For years, she hid them in her barn. Perhaps from the long habit of keeping silent among Nazis, Mrs. Kuklo said little after the war, and even less after immigrating to the United States twenty years before her death in January 2001.
Word reached her Chicago neighbors after a letter from one of the Holocaust survivors helped get Kuklo’s name memorialized in Israel’s Yad Vashem Holocaust Memorial in 1994.
When she was recognized, her exploits were a staggering revelation for local Polish and Jewish groups, for whom Kuklo became an instant icon. Her story was also one of those obituary-section discoveries for readers that shows the fine line that sometimes separates a touching account from total obscurity.
On street corners and in office towers, in barrooms and in back rooms, the history of Chicago in the twentieth century was played out in the lives of its residents. As is often the case with history, the full impact of those lives wasn’t known until they were gone.

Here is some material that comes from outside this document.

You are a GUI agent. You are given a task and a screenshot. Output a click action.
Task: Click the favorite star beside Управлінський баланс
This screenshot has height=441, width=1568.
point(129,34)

At the Chicago Tribune’s obituary desk, the chances to tell the stories came by the dozens each day. Possibilities were circled in death notices and waited behind the blinking red lights of telephone messages. By the next day, readers with their morning coffee would learn about neighbors they’d long been fascinated with or who’d slipped their attention. The obituaries are one of the best-read sections of the paper.